We will take your pet through to our prep room, take a weight for them and often take a blood sample for pre-operative blood tests or place an intravenous cannula. The blood sample will be run by our in-house machines (also operated by a registered veterinary nurse) and the results shown to a Veterinary Surgeon. Your pet will be settled and made comfortable in either our dedicated canine or feline ward whilst the Vet Nurse calculates and draws up the most suitable Pre-med that the vet has chosen. This usually consists of an anti-anxiety drug and a pain relief combined so that your pet is feeling calm whilst with us and the pain relief has time to work before anything begins.
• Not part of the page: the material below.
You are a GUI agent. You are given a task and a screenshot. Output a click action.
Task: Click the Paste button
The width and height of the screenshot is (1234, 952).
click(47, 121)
The surgery and prep area is then set up with appropriate anaesthetic equipment, which is all safety checked by our nurses. The nurse and vet who will be working together will discuss your pets specific case before they begin and then change into their surgical scrubs.
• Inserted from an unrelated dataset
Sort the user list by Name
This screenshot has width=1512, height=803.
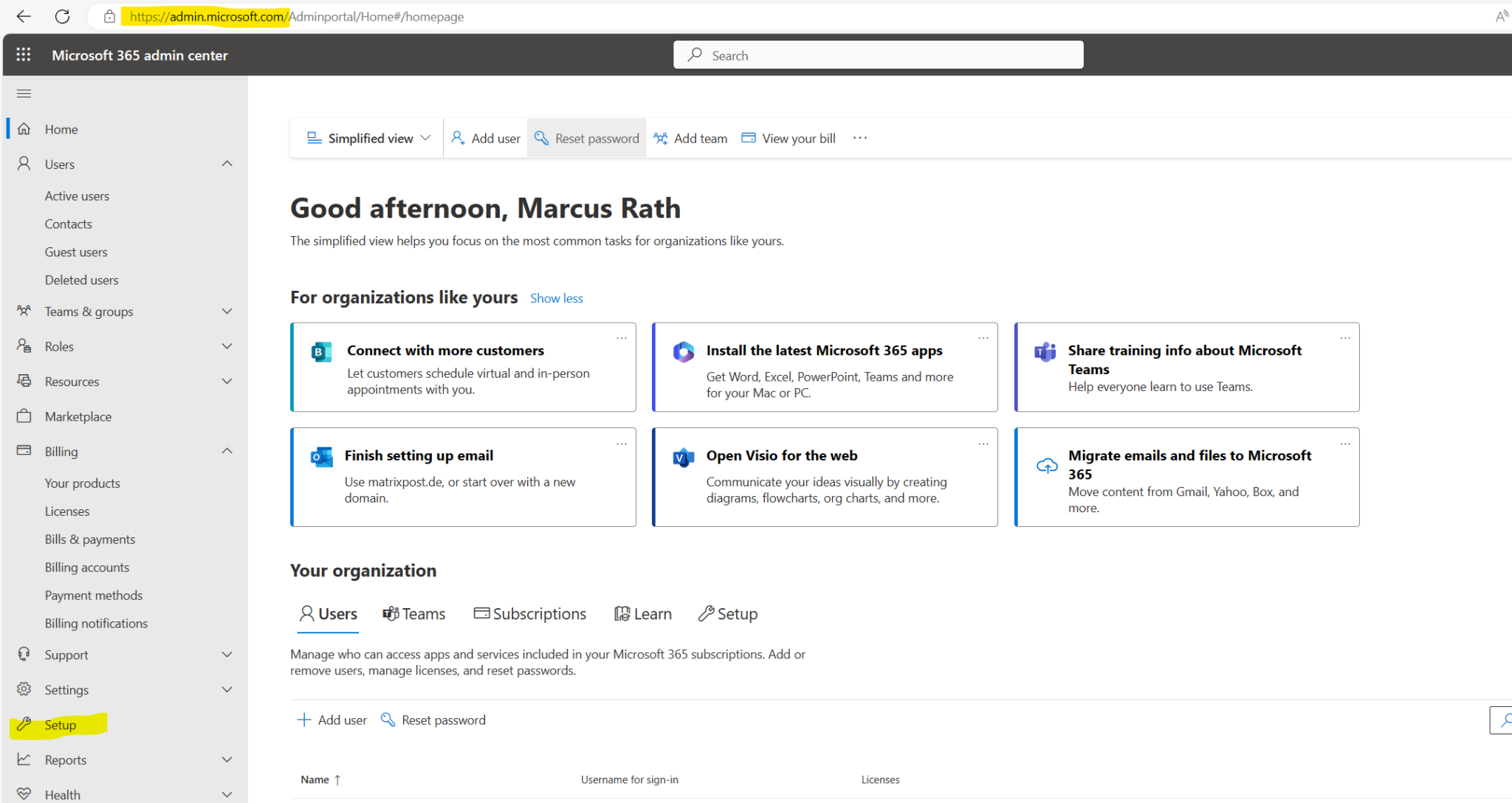pyautogui.click(x=320, y=779)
The patient will then come through into the prep area where they are anaesthetised for surgery. The nurse will assist the vet by holding the patient, raising a vein if needed and keeping your pet calm and reassured through this experience. Once the anaesthetic begins the nurse is responsible for monitoring the vital signs which include: heart rate, pulse rate and quality, respiratory rate and effort, mucous membrane colour, capillary refill time, body temperature and depth of anaesthesia. This information is related to the veterinary surgeon throughout the surgery. The final stage or preparing the surgical patient is to clip and surgically prepare the skin surface. This involves using a special solution containing Chlorhexidine and a concentrated surgical spirit to ensure the area is sterile before surgery begins. The nurse will connect the patient to a specialised anaesthetic monitor in theatre which will display: an ECG of the patients heart, the level of oxygen in the blood, a graphical display of each breath the patient takes, how much oxygen they take in and how much carbon dioxide they breathe out. Combining this with the information the nurse can get from checking the patients vital signs (discussed above) is the safest way of monitoring anaesthesia.
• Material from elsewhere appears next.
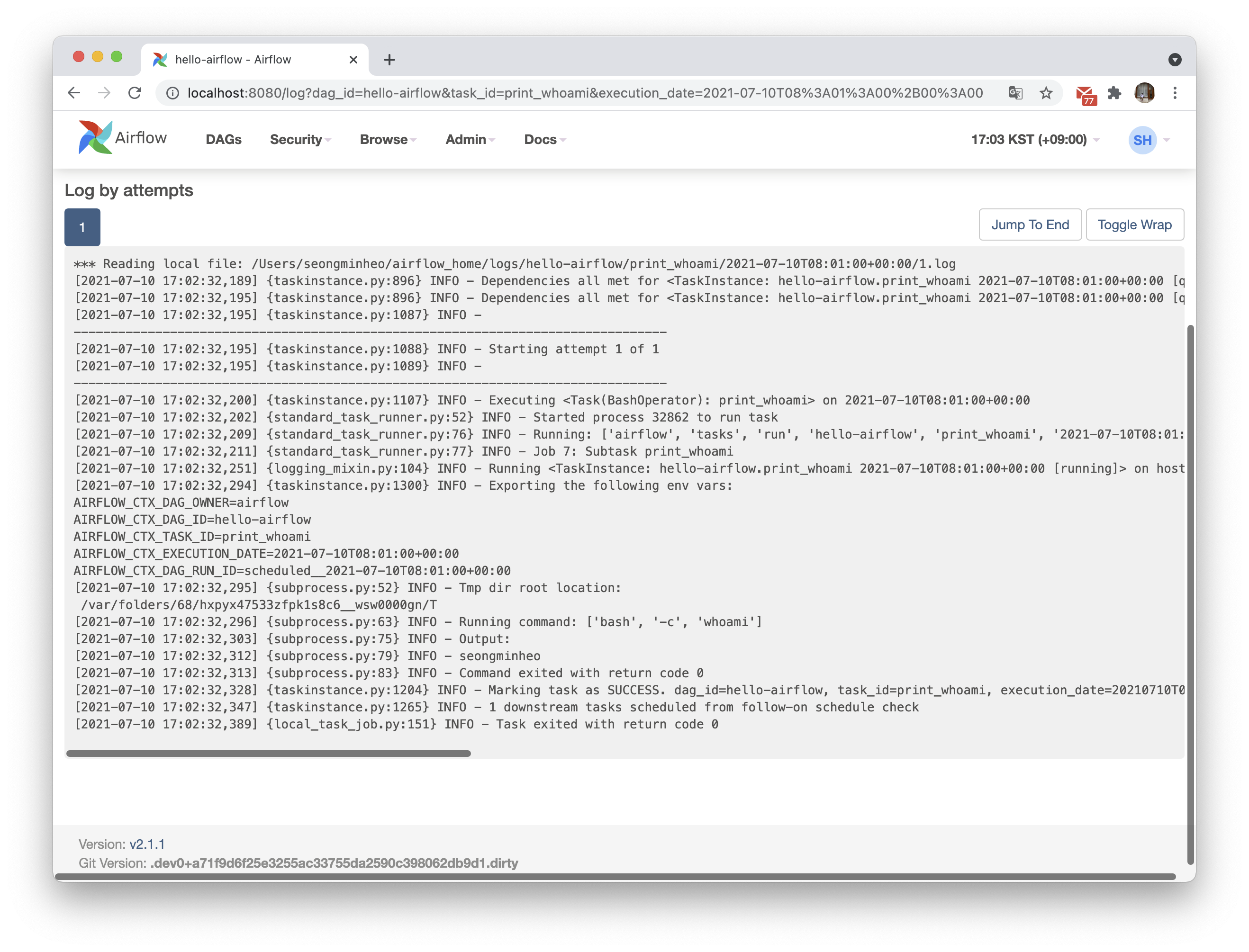
Task: Expand the Security dropdown menu
Action: pyautogui.click(x=300, y=139)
Once the surgery is completed a nurse will recover that patient from anaesthesia, again monitoring all vital signs and alerting a Vet to any potential problems. The monitoring continues until they are back on their feet. Temperature, consciousness level, pulses, respiration and the condition of the wound are recorded and acted on. Once your pet is recovered a nurse will call you to arrange a time for them to come home. The surgical team will typically go through this multiple times in a day (cleaning the theatre between each patient), until all of the operations are completed. The surgical theatres are then thoroughly cleaned, the surgical instruments are cleaned and packaged ready to go through an auto-clave (for sterilisation) and the prep room cleaned down. When an owner arrives to collect their pet, a nurse will go through all of the post-operative care in detail. Any questions concerning the aftercare are answered and the patient is returned to the owner. Each day as a Veterinary Nurse is different, no two pets are the same and each one of our patients is treated as an individual.